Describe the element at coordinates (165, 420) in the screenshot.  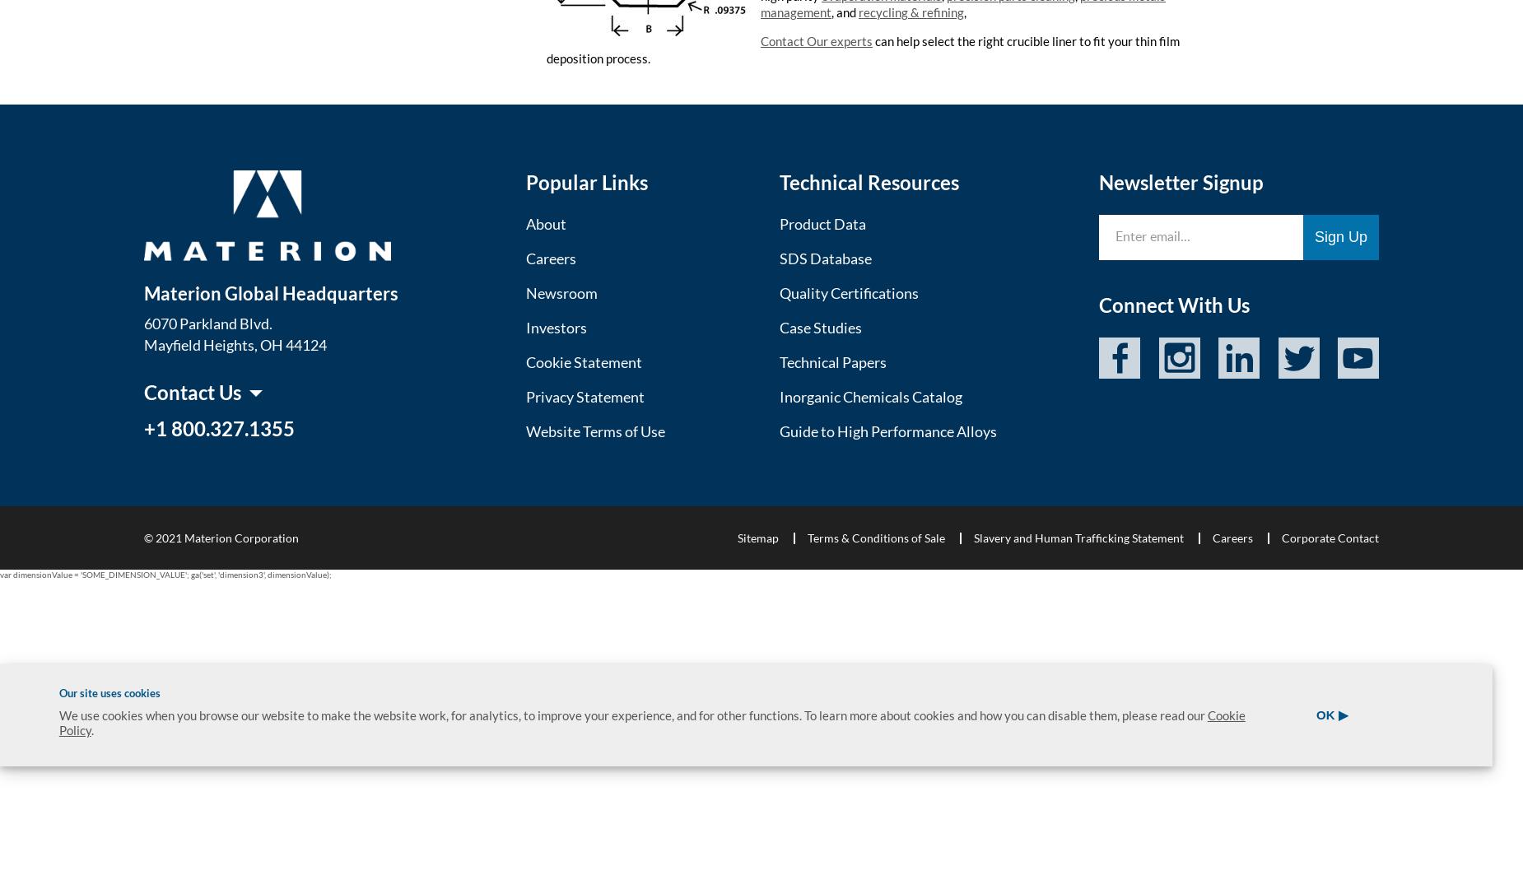
I see `'Asia'` at that location.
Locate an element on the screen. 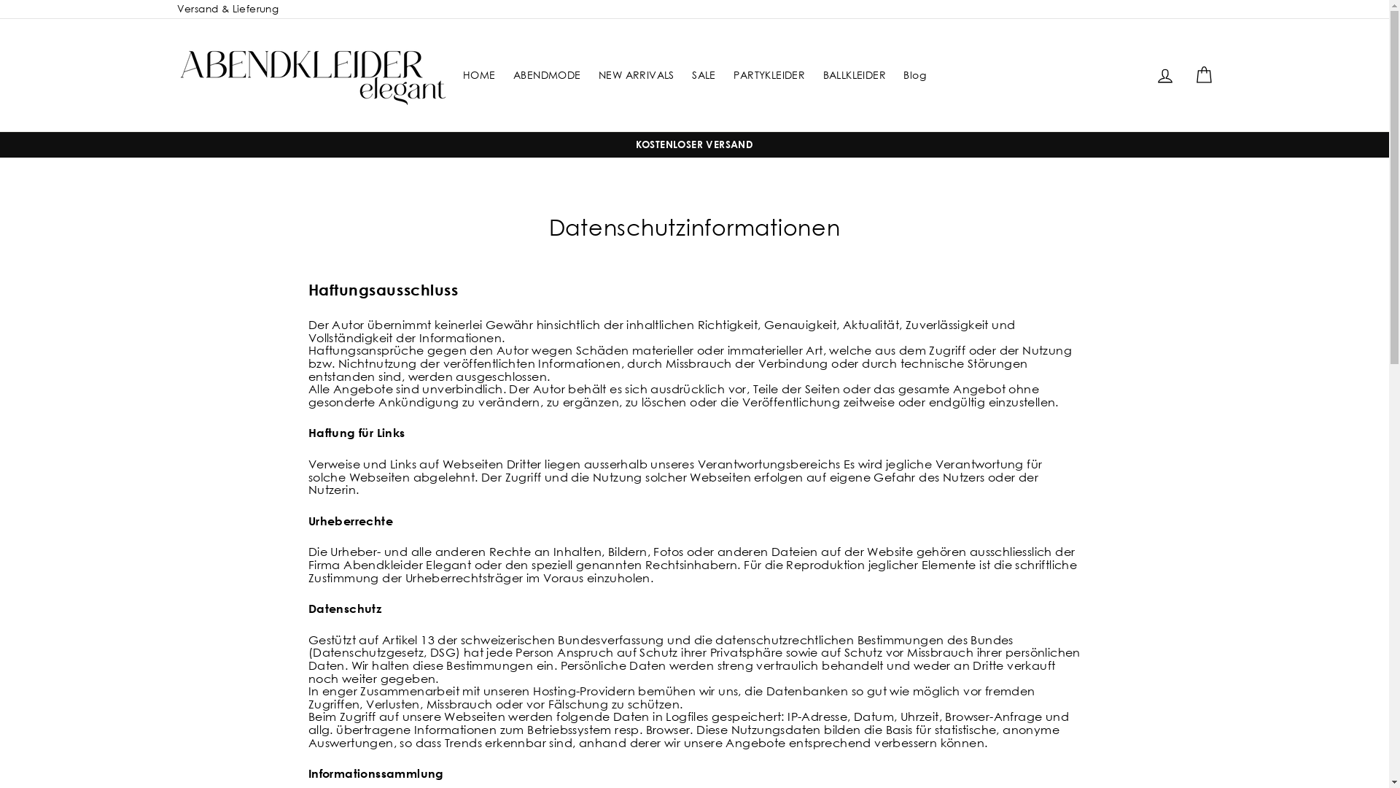  'SALE' is located at coordinates (704, 75).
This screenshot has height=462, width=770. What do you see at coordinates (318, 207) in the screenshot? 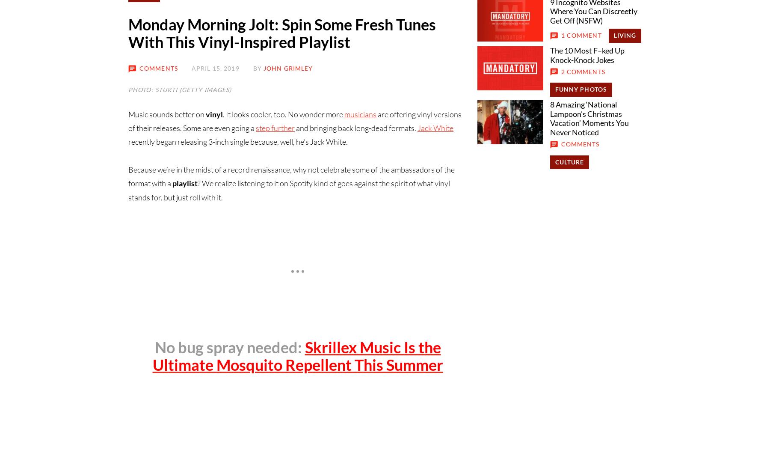
I see `'Privacy Policy'` at bounding box center [318, 207].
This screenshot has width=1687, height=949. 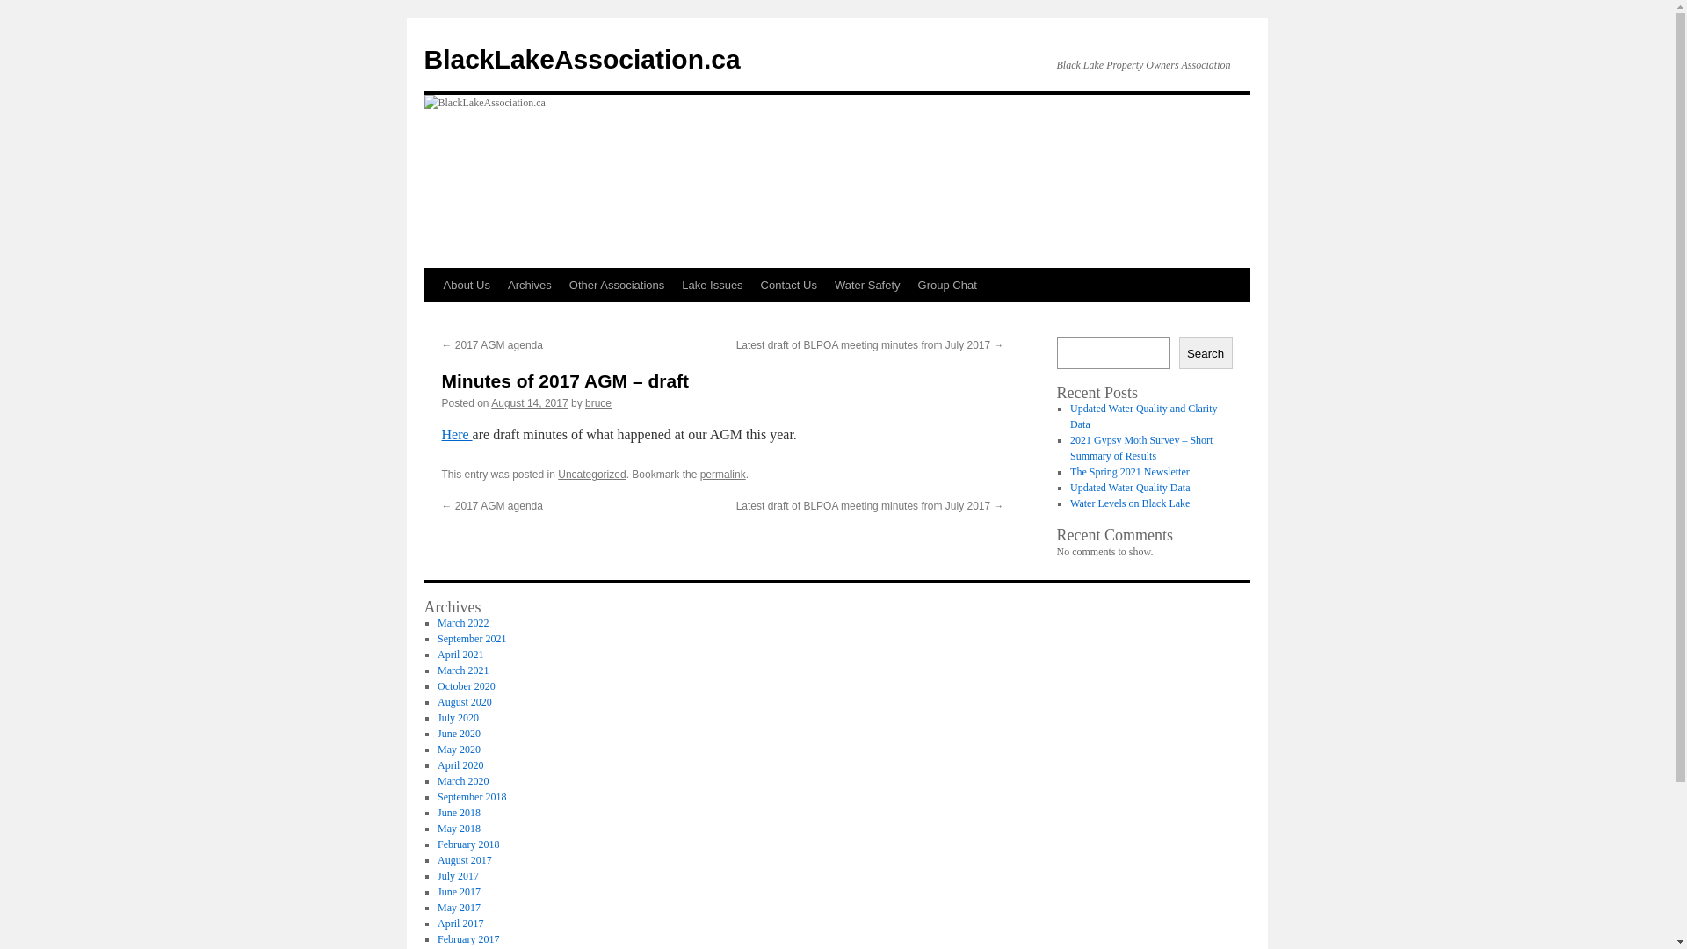 I want to click on 'June 2020', so click(x=459, y=733).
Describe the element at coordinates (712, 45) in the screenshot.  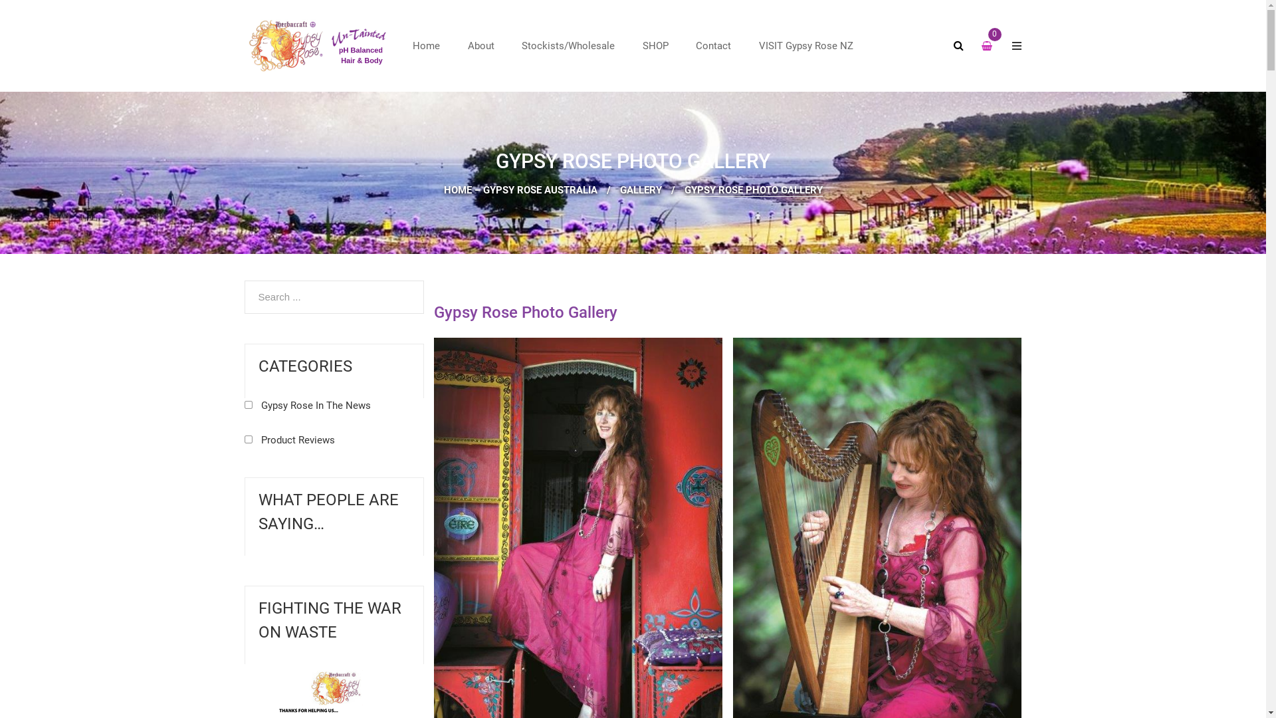
I see `'Contact'` at that location.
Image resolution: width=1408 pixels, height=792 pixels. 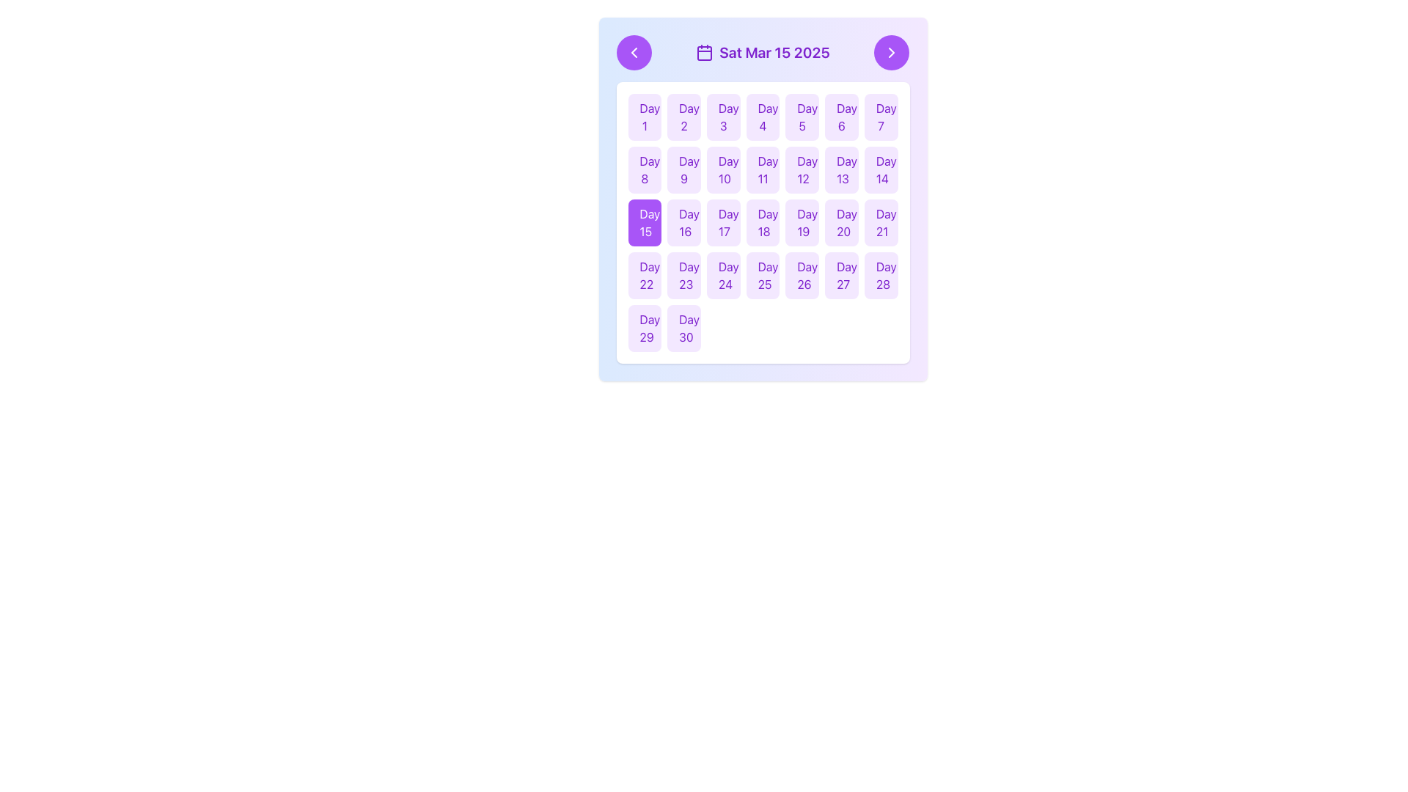 I want to click on the selectable date button labeled 'Day 28' in the calendar view to change its background color, so click(x=880, y=275).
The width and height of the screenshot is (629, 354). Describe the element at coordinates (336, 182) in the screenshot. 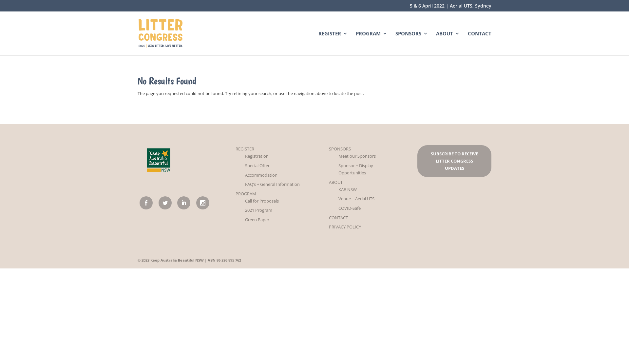

I see `'ABOUT'` at that location.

———

• **Problem description**
Render the records from the line containing "The width and" up to and including the final line as a JSON list of strings, one string per line, with blank lines skipped. Leave the pictures out of the answer.

• **Response to this task**
[
  "The width and height of the screenshot is (629, 354). Describe the element at coordinates (336, 182) in the screenshot. ",
  "I see `'ABOUT'` at that location."
]